The parametrized policy \(\pi_\theta(a|s)\) is updated using the following policy gradients:
\[g(\theta;S_t,A_t)\ =\ G_t\,\nabla_\theta \log\pi_\theta(A_t|S_t)\]
where \(G_t\) is the Monte-Carlo sampled return
\[G_t\ =\ R_t + \gamma\,R_{t+1} + \gamma^2 R_{t+2} + \dots\]
The sum is taken over all rewards up to the terminal state.
For more details, see section 13.3 of Sutton & Barto.
import gymnasium
import coax
import optax
import haiku as hk
# pick environment
env = gymnasium.make(...)
env = coax.wrappers.TrainMonitor(env)
def func_pi(S, is_training):
# custom haiku function (for discrete actions in this example)
logits = hk.Sequential([...])
return {'logits': logits(S)} # logits shape: (batch_size, num_actions)
# function approximator
pi = coax.Policy(func_pi, env)
# specify how to update policy and value function
vanilla_pg = coax.policy_objectives.VanillaPG(pi, optimizer=optax.adam(0.001))

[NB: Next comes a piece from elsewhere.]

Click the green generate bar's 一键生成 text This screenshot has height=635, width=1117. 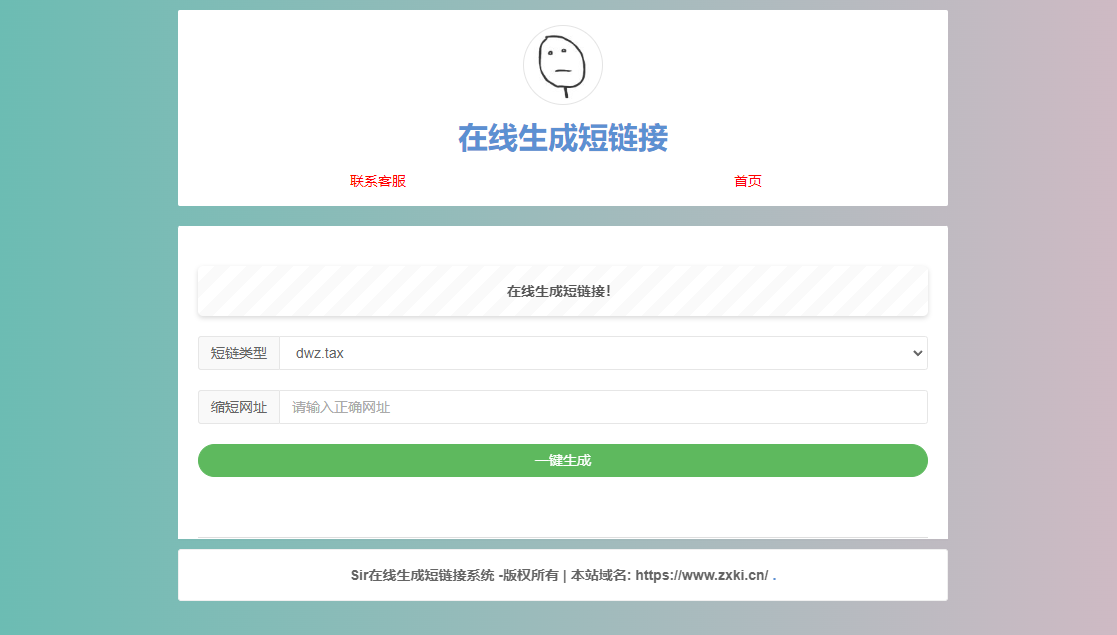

# specify how to trace the transitions
tracer = coax.reward_tracing.MonteCarlo(gamma=0.9)
for ep in range(100):
s, info = env.reset()
for t in range(env.spec.max_episode_steps):
a, logp = pi(s, return_logp=True)
s_next, r, done, truncated, info = env.step(a)
# trace rewards to create training data
# N.B. vanilla-pg doesn't use logp but we include it to make it easy to
# swap in another policy updater that does require it, e.g. ppo-clip
tracer.add(s, a, r, done or truncated, logp)
# update
while tracer:
transition_batch = tracer.pop()
Gn = transition_batch.Rn # 'Rn' is full return 'Gn' in MC-cache
metrics = vanilla_pg.update(transition_batch, Adv=Gn)
env.record_metrics(metrics)
if done or truncated:
break
s = s_next